Personally I think raising interest rates misses the mark. It’s more a supply/demand issue and yes, easy money policy makes it easier for the demand side. But the problem has been supply. I don’t think it is “too much money chasing too limited supply” but rather just “too limited supply”. Sure, demand has increased now that we’re out of the lockdowns but ending the lockdowns hasn’t improved the supply problems.
And frankly I think China’s “zero covid” policy is part of a low-grade economic war they are waging, restricting supply and hiding the reason by claiming it’s health policy.
This is from an article discussing the changes and their intended effect on representing the CPI inflation as low compared to actual.
“The general argument was that changing relative costs of goods results in consumers substituting less-expensive goods for more expensive goods. Allowing for a substitution of goods within the formerly “fixed basket” would allow the consumer flexibility in obtaining a “constant level of satisfaction.” This adjustment to the inflation measure was touted as more appropriate for the GDP concept in measuring shifting demand and weighting actual consumption. Other tricks were also used to give the illusion of less inflation. In cases where the quality of the product are deemed by the government to be “improved” prices in the CPI, calculations are now adjusted lower to offset the higher quality. Extending this idea the Baskin Commission Report, December 4, 1996, actually used steak and chicken for its substitution example.”

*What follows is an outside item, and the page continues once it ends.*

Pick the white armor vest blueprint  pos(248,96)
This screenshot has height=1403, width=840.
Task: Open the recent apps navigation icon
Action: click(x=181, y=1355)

In simple terms, as inflation increasing the cost of a good beyond what you can pay, you find a lower quality substitute. They credit inflation with this cost saving instead of recognizing you are forced to accept a lower quality and maybe even inadequate substitute.
This is just a brief example of the tricks that have been put into the CPI to make inflation APPEAR to be low.
So it looks like Biden is helping me to deal with inflation.
Do they count the cost of additional cooking time to get the tougher cuts of meat to become edible?